▶ The input
================

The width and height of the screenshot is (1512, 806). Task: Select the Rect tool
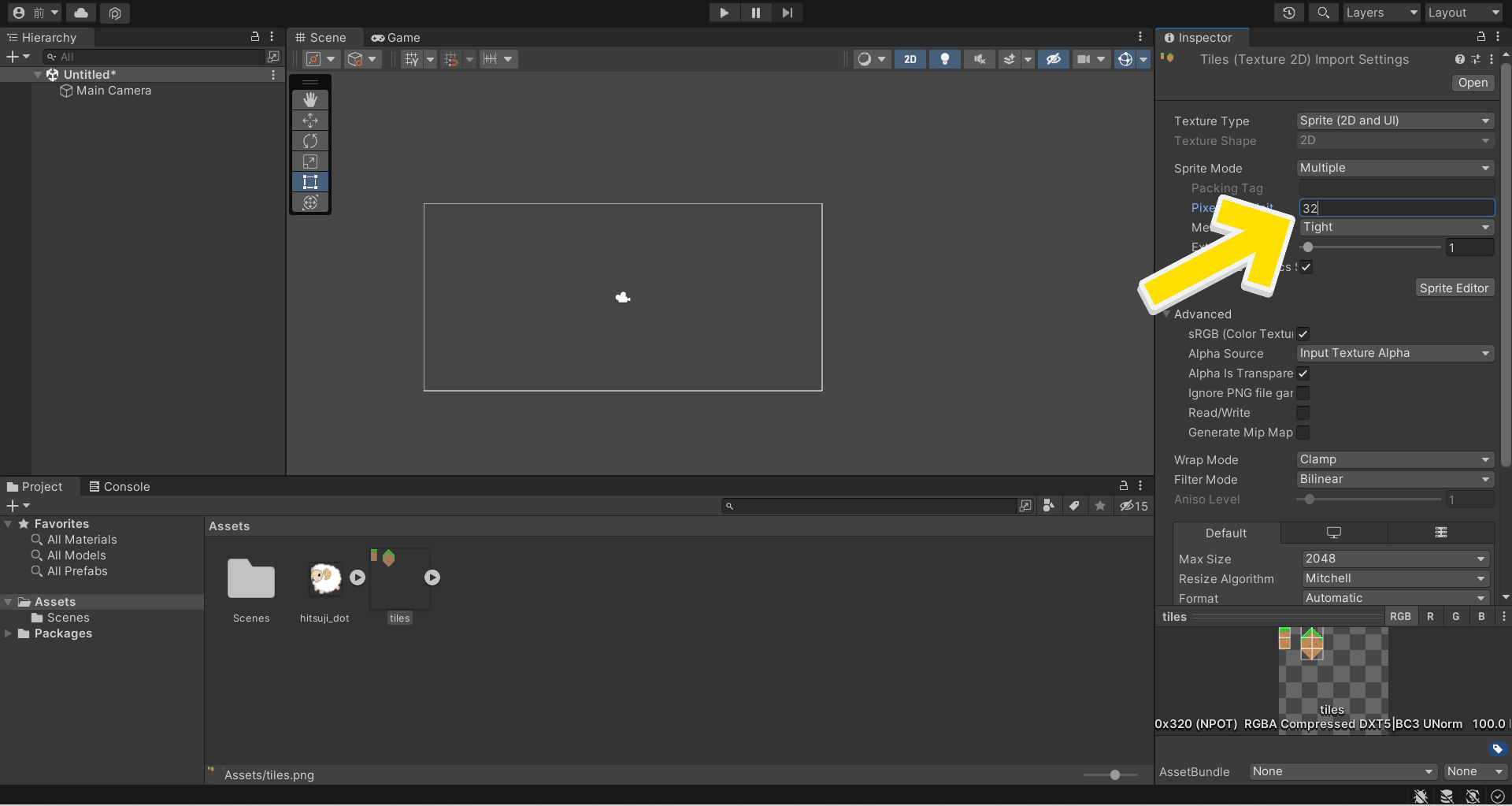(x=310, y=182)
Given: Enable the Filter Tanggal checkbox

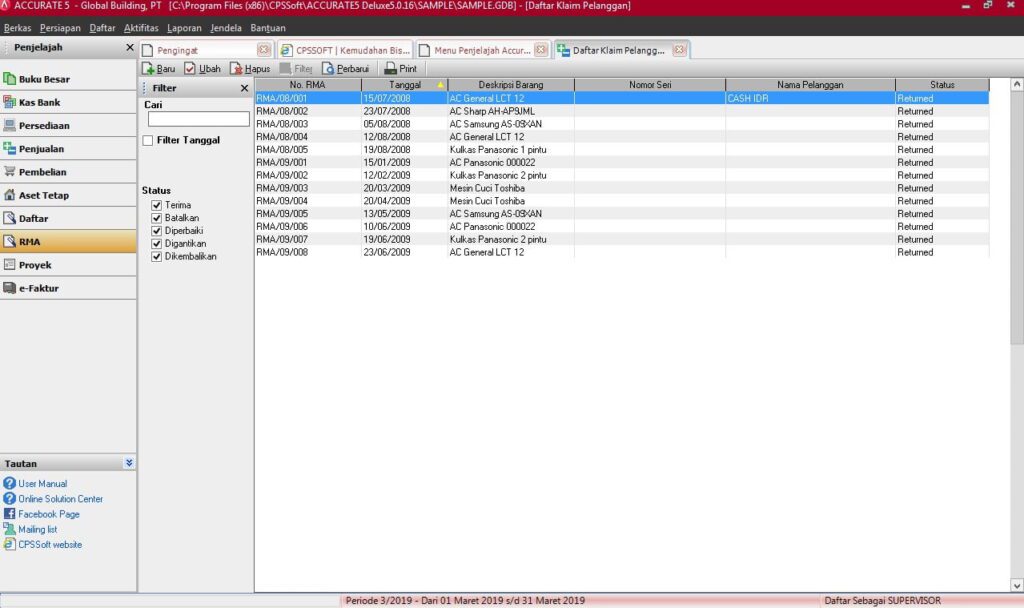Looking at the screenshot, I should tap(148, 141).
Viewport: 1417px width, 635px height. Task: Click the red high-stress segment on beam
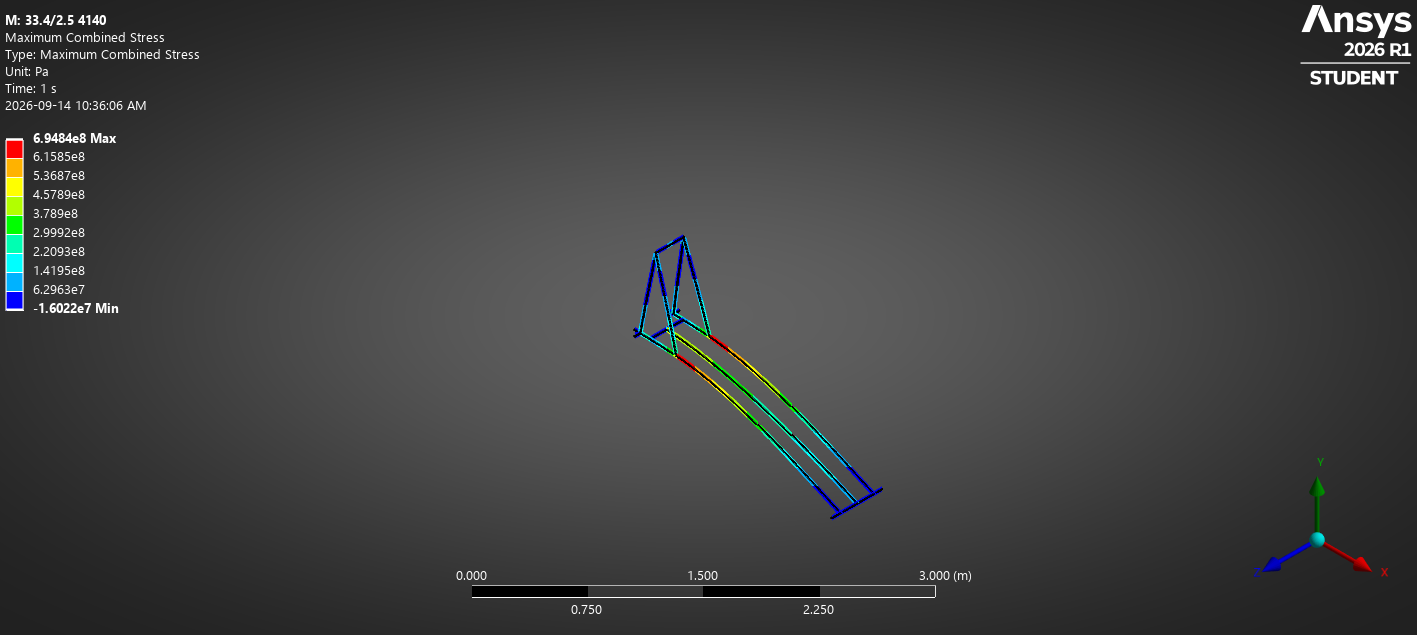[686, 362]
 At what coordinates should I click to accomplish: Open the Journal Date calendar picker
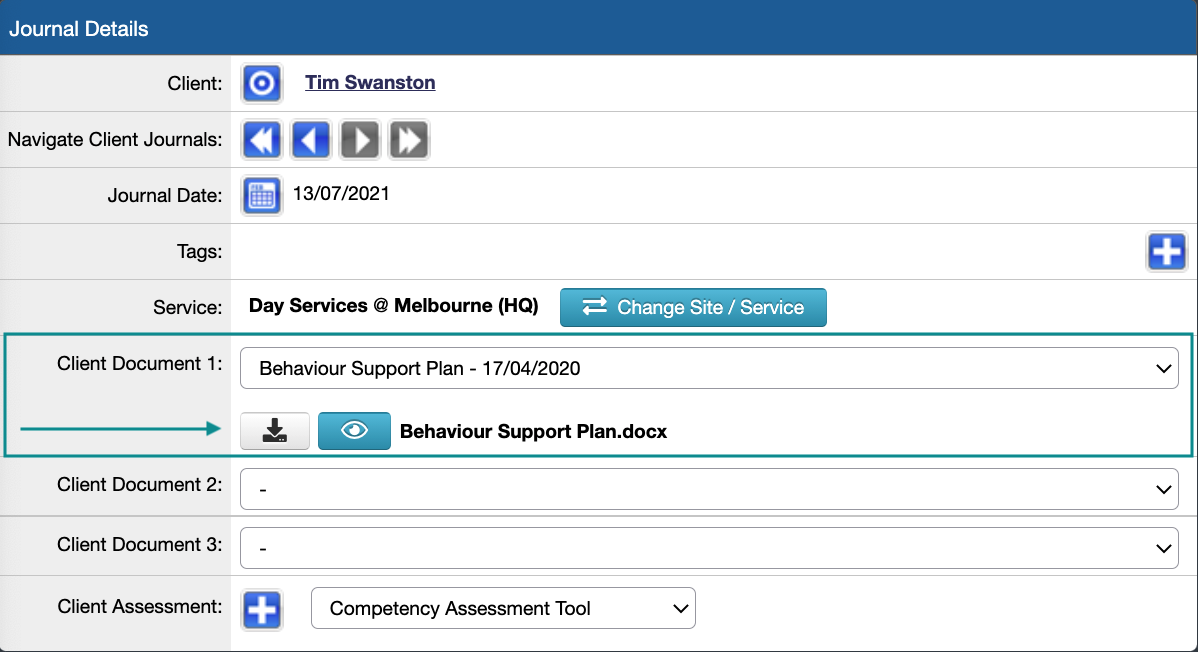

================

▶ About this task
Could you write out, word for word, the lines from the one containing "Viewport: 1417px width, 635px" through the last line of the records, leaving out the pictures?

▶ Answer area
Viewport: 1417px width, 635px height. Task: Click the red high-stress segment on beam
[686, 362]
 At what coordinates should I click to accomplish: Open the Journal Date calendar picker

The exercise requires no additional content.